Tuesday, 11 October 2016

REVIEW: No's Knife at the Old Vic


Samuel Beckett’s single-voice Texts for Nothing had never been intended for the stage and, for this reason, lack the usual rigorous author’s stage direction. Nonetheless, theatrical wonder Lisa Dwan embarked on the challenging task of co-directing and performing its adaptation No’s Knife, presented at the Old Vic for its world premiere.

Despite the power with which Beckett’s words take shape through the voice and silences of the actress, I’ve found the speech quite hard to follow, with its meaning hidden behind broken sentences and many rhetoric questions. In the writer’s style, this reflects the attempt to come to terms with the horrors of the second world war and his dramatic direct involvement with the French Resistance.

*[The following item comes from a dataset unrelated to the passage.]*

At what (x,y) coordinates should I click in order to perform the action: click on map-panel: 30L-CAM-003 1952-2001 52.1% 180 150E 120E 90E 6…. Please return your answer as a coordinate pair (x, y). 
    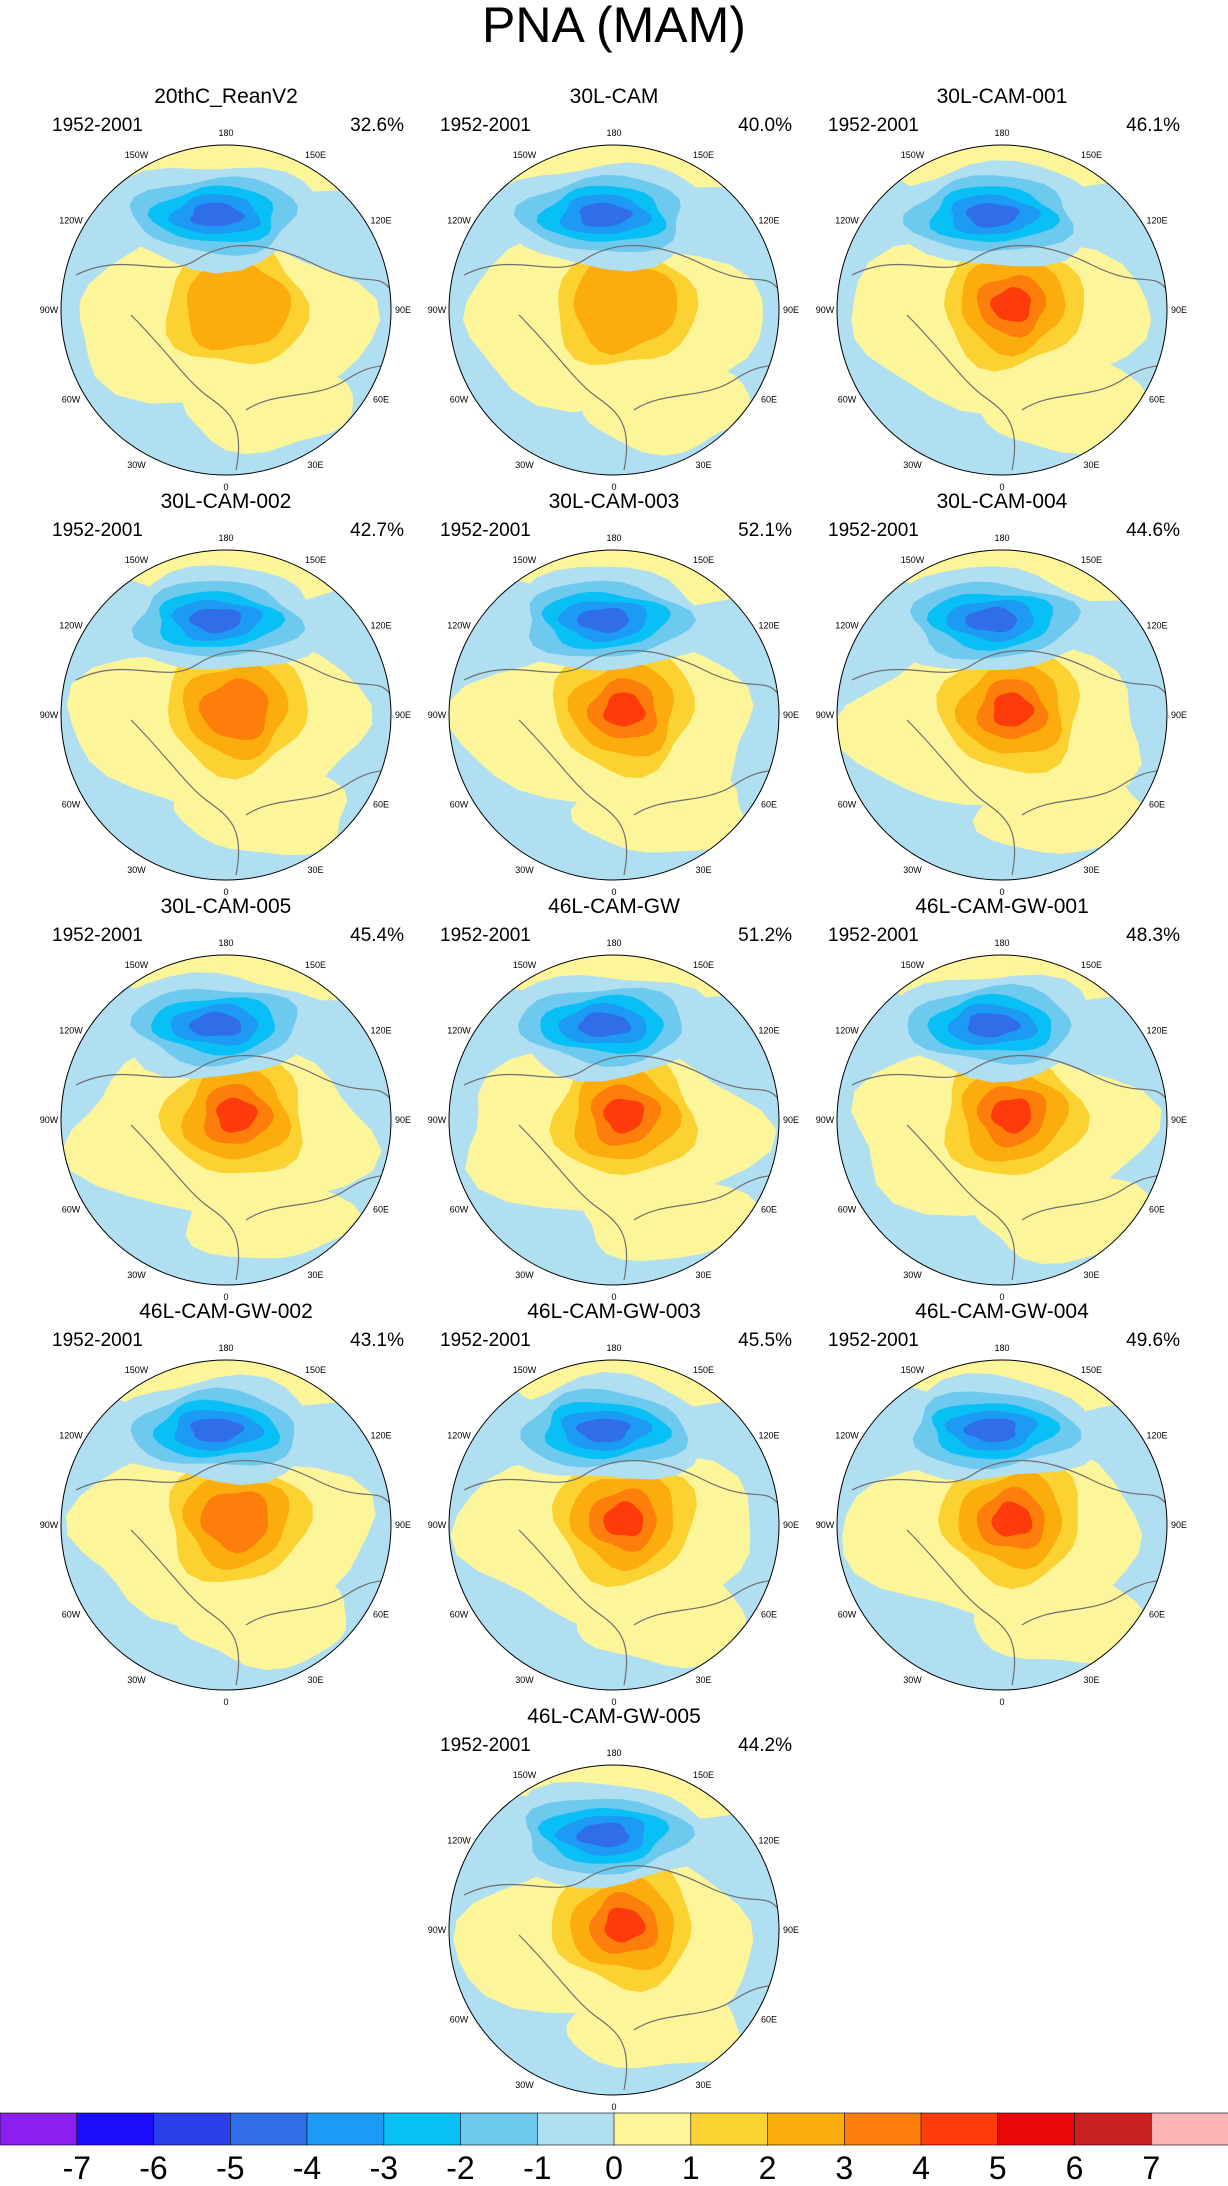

It is, in fact, during this period of transition that Existentialism became one of the intellectuals’ ways to explain the war, the Holocaust and the totalitarian regimes. ‘Where would I go, if I could go, who would I be, if I could be, what would I say, if I had a voice, who says this, saying it's me?’, reads the opening of the monologue, referring to some of the questions that Existentialism tried to answer, like the meaning of existence, the right to exist and what is beyond existence.


Within this poetics, the ‘Theatre of the Absurd’ was established as a genre in the early 1950s to offer an artistic and symbolistic representation of the loss of meaning and purpose of humankind as experienced in recent history. Samuel Beckett, Harold Pinter, Eugène Ionesco, Jean Genet and Luigi Pirandello are just some of the authors that pushed the boundaries of playwriting towards
nonsensical dialogues that rely on clichés, wordplay and are based on the comic effect of real-life tragedies. The whole insistently built in circles that recall the repetitiveness and insignificance of human interactions.

As a reader, I’ve always found it easy to relate to this literary aesthetic of disruption and nothingness but, as a spectator, I found Beckett’s text particularly tough. The effort to decipher a cryptic soliloquy in what is not my first language is worsened by the overwhelming stillness of the performer, who restrains her movement to drag all the attention to the spoken word. Lisa Dwan and co-director Joe Murphy exploited the absence of body language to enhance the sense of emptiness but my impression is that this deprives the play of its essential punctuation.

To outweigh the lack of action, a series of elaborate visual and sound effects have been used by designers Hugh Vanstone and Mic Pool as a dynamic
element. Projections, rolling mist, echoes and disembodied voices fit impeccably within Christopher Oram’s arid and desolate set, in which the woman stands, sits or perches with her bleeding legs and a very simple brown dress. A particular mention goes to Vanstone for exploiting the bold proscenium arch to provide a golden framing to the closing lines.

No’s Knife outcome is ambitious but overall arguable and all the creative talent and spectacular staging struggle to convert an intimate script suitable for a studio into a mainstream show that aims to fill a one-thousand-seat auditorium.